__TASK ITEM__. Continue the review of the Civilians' LGBTQ episode of Let Me Ascertain You below, starting right after its last sentence.

Last night, the Civilians hosted another episode of their series Let Me Ascertain You. It was focused on LGBTQ stories and all the monologues were based on interviews with the people being depicted in the show. From a former military man into bondage, to a queer runaway who was being abused by his religious parents, to Michael Friedman's hilarious rendition of a song called Horrible Seders in the voice of Tony Kushner, the evening ran the gamut from the jocular to the sublime. The real-life stories were replete with honest portraits of suicidal thoughts, drug addiction, and families rejecting their children over their sexuality. But at the same time there were uplifting moments about the human spirit, our capacity for love, and the depth of forgiveness. If you've never seen one of these shows by the Civilians you can access past episodes via podcast but I recommend checking them out whenever they perform.
Artistic Director Steven Cosson introduced the segments including a
couple of songs from a new musical adaptation of the cult film Times
Square, sung by Alyse Louis and Mike Brun. A concert version of the
musical will take place at Joe's Pub on June 1 and 4. Cosson also
mentioned a new Civilians project, Be the Death of Me, that will be
happening at the end of June.
Last night's line-up kicked off with Paul Stovall who performed a monologue about a man who had struggled with drugs and addictions. This man spent much of his life fighting, robbing, and beating people. He finally settled into life with his husband and found happiness and peace. He works with others to help them realize their potential. As an ex-con he is living proof to others that "you can always start your life over."
I was pleasantly surprised to see Pedro Pascal pop up in the show. I LOVED his performance in Maple and Vine back in 2011 and had not seen him in a show since that. He portrayed Mark who loves a man who does not reciprocate. Mark is living with HIV. Pascal punctuated his monologue with a resigned and sad smile while expressing his subject's "fatalistic idea that [his HIV diagnosis] was inevitable." Laverne Cox, portrayed another HIV positive person who rejects labels such as transsexual or transgender, and declares "Me, myself and I identify by female." Despite a sassy and strong exterior, Cox, as her anonymous subject, was incredibly moving when she spoke of her family's acceptance of her after her diagnosis.

__SUPPLIED INFORMATION__.
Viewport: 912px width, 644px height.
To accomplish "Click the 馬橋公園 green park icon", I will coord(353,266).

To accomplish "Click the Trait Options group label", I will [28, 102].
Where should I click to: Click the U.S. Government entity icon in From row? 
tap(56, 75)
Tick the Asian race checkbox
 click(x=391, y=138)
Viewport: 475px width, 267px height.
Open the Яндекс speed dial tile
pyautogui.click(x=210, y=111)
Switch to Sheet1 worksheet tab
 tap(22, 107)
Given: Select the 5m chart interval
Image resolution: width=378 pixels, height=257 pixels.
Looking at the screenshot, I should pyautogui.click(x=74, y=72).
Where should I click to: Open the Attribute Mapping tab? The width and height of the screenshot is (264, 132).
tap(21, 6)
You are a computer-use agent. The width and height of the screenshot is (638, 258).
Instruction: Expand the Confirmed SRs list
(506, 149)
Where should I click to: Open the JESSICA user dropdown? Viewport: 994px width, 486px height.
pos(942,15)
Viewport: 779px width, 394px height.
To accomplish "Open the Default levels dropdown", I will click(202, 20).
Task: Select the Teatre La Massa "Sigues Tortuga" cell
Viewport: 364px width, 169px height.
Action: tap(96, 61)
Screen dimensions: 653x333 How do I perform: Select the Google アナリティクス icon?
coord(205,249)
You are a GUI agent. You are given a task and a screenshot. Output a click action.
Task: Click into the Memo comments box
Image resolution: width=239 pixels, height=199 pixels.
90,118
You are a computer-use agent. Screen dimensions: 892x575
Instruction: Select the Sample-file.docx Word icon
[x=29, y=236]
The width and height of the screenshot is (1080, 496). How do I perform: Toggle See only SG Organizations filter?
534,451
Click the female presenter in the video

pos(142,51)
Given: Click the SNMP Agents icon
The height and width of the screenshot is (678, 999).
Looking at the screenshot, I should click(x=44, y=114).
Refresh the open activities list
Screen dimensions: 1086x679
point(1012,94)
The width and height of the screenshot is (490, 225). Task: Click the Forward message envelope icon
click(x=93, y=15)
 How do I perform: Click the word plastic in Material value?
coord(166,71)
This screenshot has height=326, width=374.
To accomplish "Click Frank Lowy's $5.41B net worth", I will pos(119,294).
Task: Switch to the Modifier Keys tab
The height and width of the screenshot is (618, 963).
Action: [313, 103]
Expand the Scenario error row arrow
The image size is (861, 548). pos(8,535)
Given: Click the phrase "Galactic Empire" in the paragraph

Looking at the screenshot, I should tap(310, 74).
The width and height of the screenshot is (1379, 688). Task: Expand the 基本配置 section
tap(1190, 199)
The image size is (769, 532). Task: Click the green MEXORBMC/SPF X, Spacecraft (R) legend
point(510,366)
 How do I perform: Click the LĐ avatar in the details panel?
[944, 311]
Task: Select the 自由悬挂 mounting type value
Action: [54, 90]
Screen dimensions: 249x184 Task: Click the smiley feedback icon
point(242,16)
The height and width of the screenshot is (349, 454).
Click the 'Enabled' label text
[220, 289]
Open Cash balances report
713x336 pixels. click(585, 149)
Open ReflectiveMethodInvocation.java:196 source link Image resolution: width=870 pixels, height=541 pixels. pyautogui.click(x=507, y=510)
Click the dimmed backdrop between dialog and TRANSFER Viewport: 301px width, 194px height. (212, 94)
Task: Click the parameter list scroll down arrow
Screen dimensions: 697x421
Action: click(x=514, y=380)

__RESULT FOR THIS EXERCISE__.
Michael Friedman announced before singing his song, "I am Tony Kushner in this song." Horrible Seders is a story song about what Seders must be like for Kushner and his family. It included the line "People yelling and screaming...And it's wonderful." The song was rapid fire, verbose, and multi-layered--much like a Kushner play. I fear I could not take notes fast enough but it will definitely be worth a listen when the podcast is posted.
Jax Jackson gave voice to Vincent, a self-identified queer who was being tortured by religious parents. With rage, sadness, and surrendering in his voice, Jackson portrays this young man who just wants to feel safe. Vincent runs away and finds community in the youth shelter population in New York. "I had never really belonged to a group."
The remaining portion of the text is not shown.